Tom Sowanick is Co-President and Chief Investment Officer of Omnivest Group in Princeton Junction, N.J.
In recent days there has been frequent commentary about the importance of the S&P 500 Index falling below its 50-day moving average. While it is true that the Index has fallen below its 50-day moving average, it is also true that since the
start of 2009, the moving average has been breached 6 other times.
Over this entire period, the S&P 500 Index managed to gain no less than 50.6 percent.
The point worth making here is that the overall trend of the market is often times much more powerful than a short-term change in a technical reading. During the 6 periods when the S&P 500 Index fell below its 50-day moving average, it stayed
below this level on average of 14 days - a relatively short period of time.
Following the 50-day moving averages may prove to be a valuable tool for traders but it seems less useful of a tool for long-term investors.
The other interesting point about observing changes in market values since 2009 is that the “sell in May and go away” has only been relevant once in 2010.
Clearly investors would have been well served by selling in May of 2010.
However, the question to ask is whether they would have had the stamina to reinvest in July?
We think not.
Certainly, any edge used by investors to make proper investment decisions is always welcomed. However, it is generally unwise to accept short-term trading strategies. Calling market tops and market bottoms can be very painful and often
times wrong than right.
The current environment has been quite choppy, with the equity market confined to a relatively tight range of 1370 to 1312, or slightly less than 5 percent over the past month.
When the equity market is particularly vulnerable to a correction, or there is rising volatility, we often look at the performance of the corporate bond market to find corroborating evidence of rise in risk aversion.

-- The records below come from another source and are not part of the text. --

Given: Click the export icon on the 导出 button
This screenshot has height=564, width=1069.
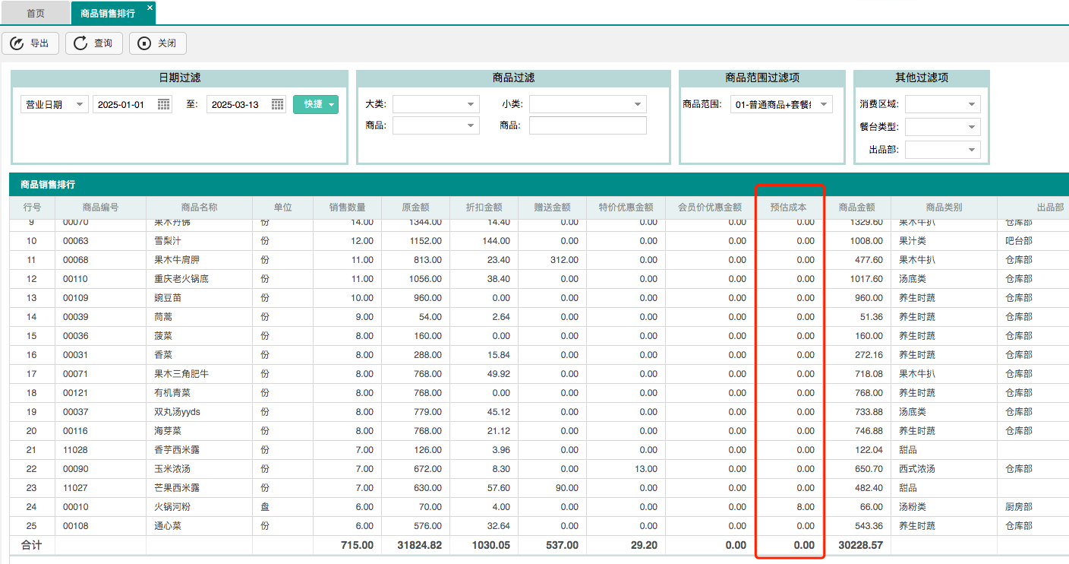Looking at the screenshot, I should point(17,43).
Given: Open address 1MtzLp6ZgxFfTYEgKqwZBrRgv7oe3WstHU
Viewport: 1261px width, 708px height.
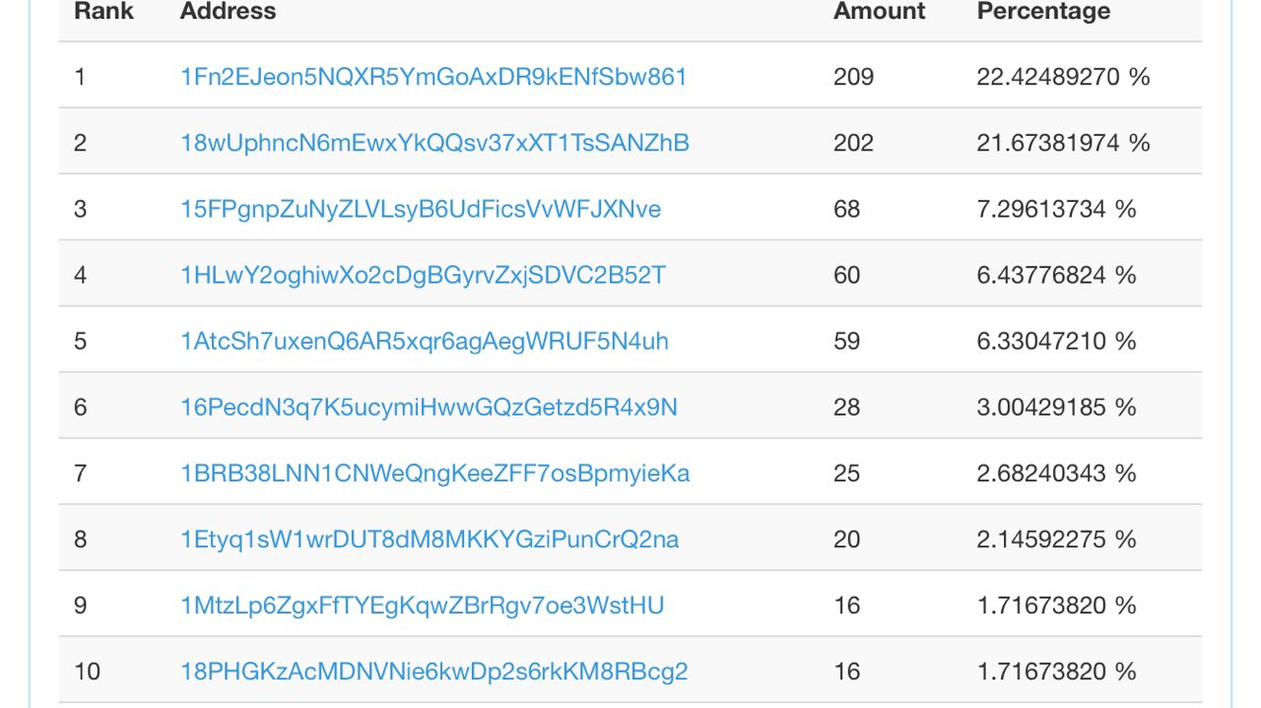Looking at the screenshot, I should (x=423, y=605).
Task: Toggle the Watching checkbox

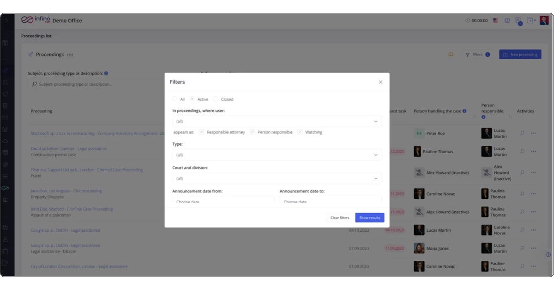Action: (x=300, y=132)
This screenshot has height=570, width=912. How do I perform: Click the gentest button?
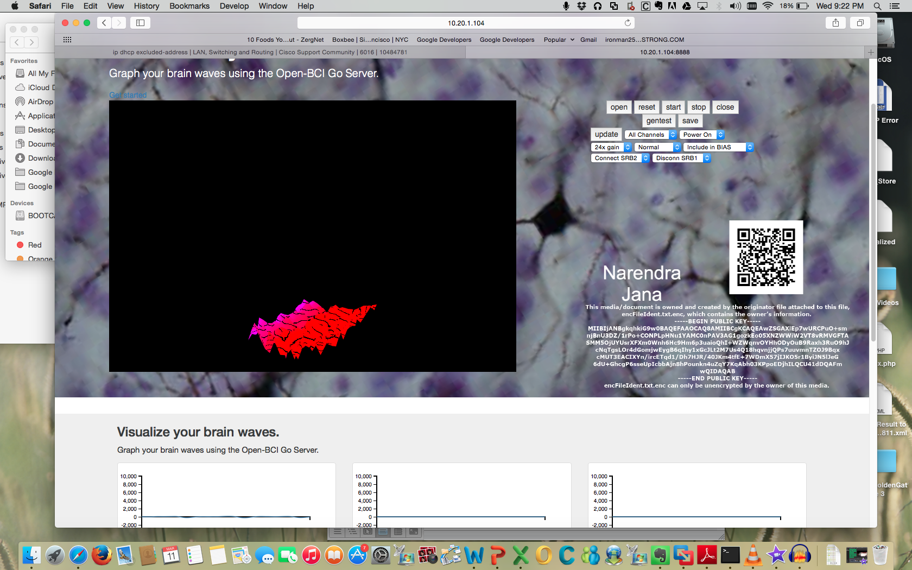click(x=658, y=121)
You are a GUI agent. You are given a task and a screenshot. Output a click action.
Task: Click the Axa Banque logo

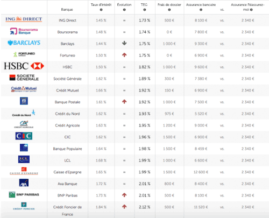coord(24,183)
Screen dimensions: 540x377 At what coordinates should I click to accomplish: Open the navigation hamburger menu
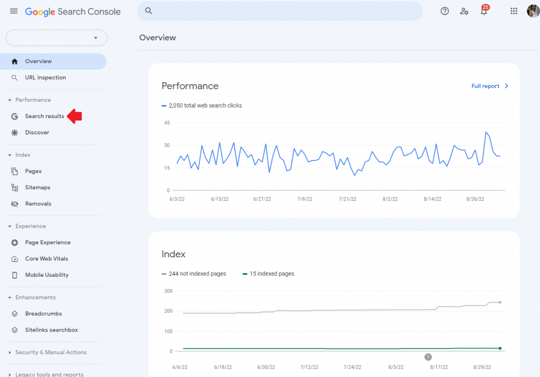[x=14, y=11]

As an example, from the end of April 2011, the S&P 500 Index has lost 3 percent in price while the corporate bond market
has gained 0.76 percent in price. On a spread basis, investment -grade corporate bonds have widened by 3 basis points. That is hardly a move to suggest that investors are feeling uncomfortable about corporate credit quality.
In addition to the stability of the corporate bond market, we can also turn to the corporate earnings results for the first quarter.
Once again, they are quite strong with 72 percent of the earnings being positive surprises.
Therefore, with stable credit spreads and strong corporate earnings, it seems very premature to shift to a panic mode just because the 50-day moving average has been breached. The lack of support from other indicators would suggest that market
weakness should be met with incremental buying rather than panic selling.
With the defensive sectors such as utilities and telecom doing quite well in recent weeks, it is time to reduce these holdings in favor of energy, materials and technology.